» PROBLEM DESCRIPTION
Transcribe the passage below about ASCII and EBCDIC character translations in full, keeping every word, its table and its spelling unchanged.

» SOURCE
* * *

Unfortunately, ASCII and EBCDIC don't always agree on the graphic
characters that are represented by the card punches.  As I recall,
the troublesome translations are:

		ASCII			EBCDIC
	---------------------	--------------------
	left brace		left brace
	right brace		right brace
	left bracket		cent sign
	right bracket		exclaimation point
	exclaimation point	solid vertical bar
	vertical bar		split vertical bar
	caret			logical not sign

Further complications are provided by the various printers and
terminals which have already been mentioned as printing various
apparently random bit patterns as desirable characters.  In an
attempt to rationalize the translation, people with good
intentions have developed any number of alternative translations.

* * *

» MATERIAL PROVIDED
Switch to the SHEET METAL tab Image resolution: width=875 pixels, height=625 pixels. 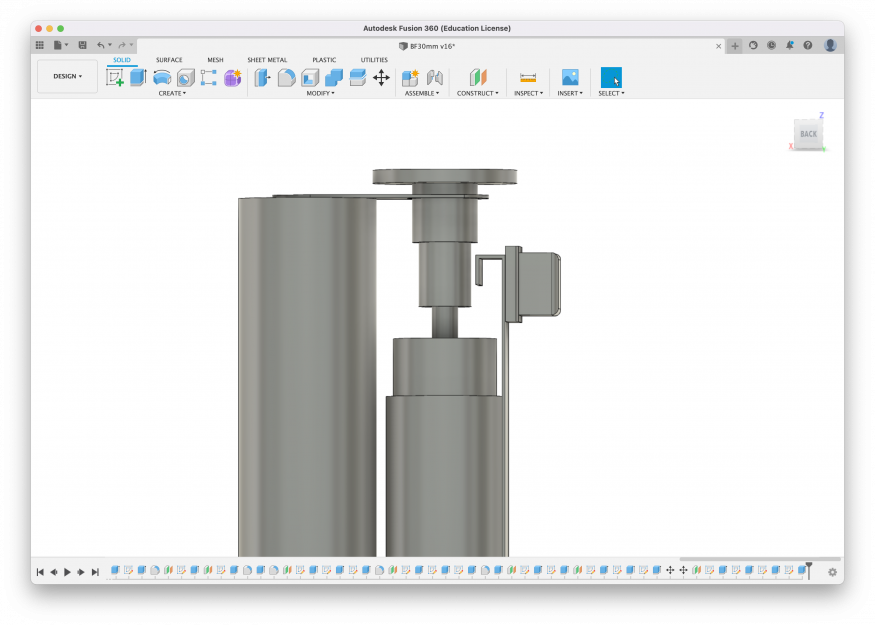coord(267,60)
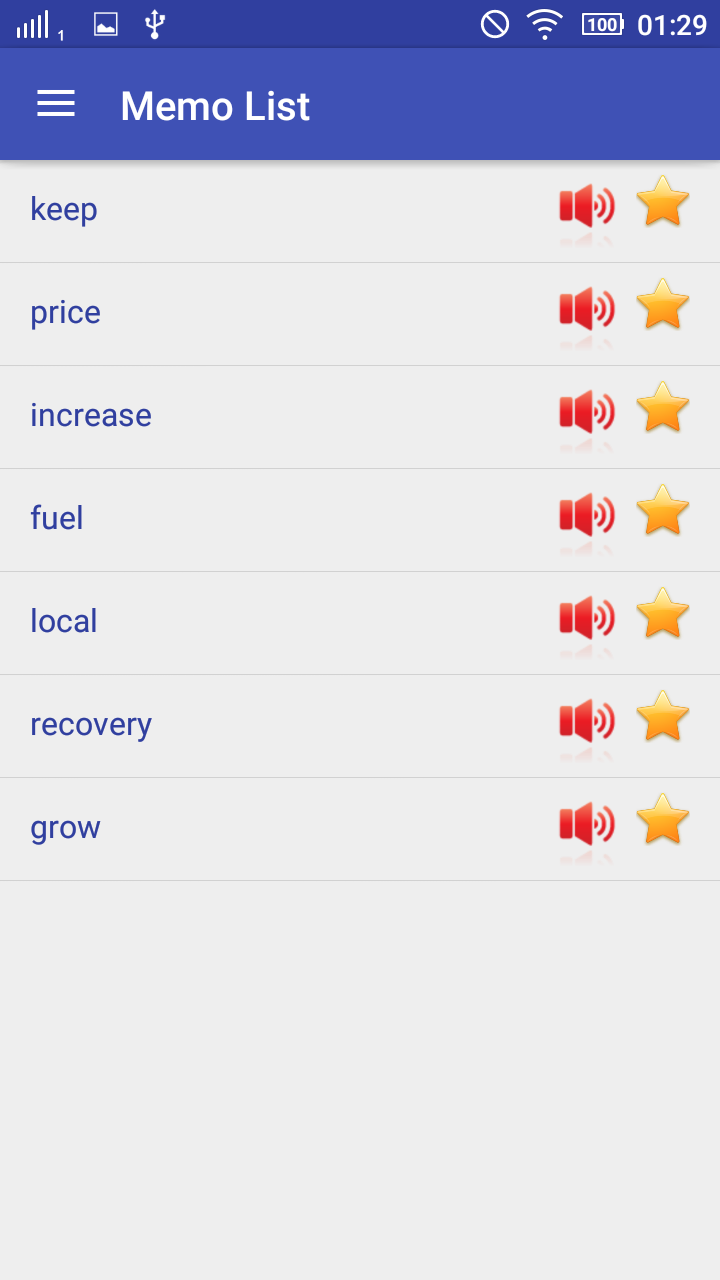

* * *

» TASK ANSWER
Unfortunately, ASCII and EBCDIC don't always agree on the graphic
characters that are represented by the card punches.  As I recall,
the troublesome translations are:

		ASCII			EBCDIC
	---------------------	--------------------
	left brace		left brace
	right brace		right brace
	left bracket		cent sign
	right bracket		exclaimation point
	exclaimation point	solid vertical bar
	vertical bar		split vertical bar
	caret			logical not sign

Further complications are provided by the various printers and
terminals which have already been mentioned as printing various
apparently random bit patterns as desirable characters.  In an
attempt to rationalize the translation, people with good
intentions have developed any number of alternative translations.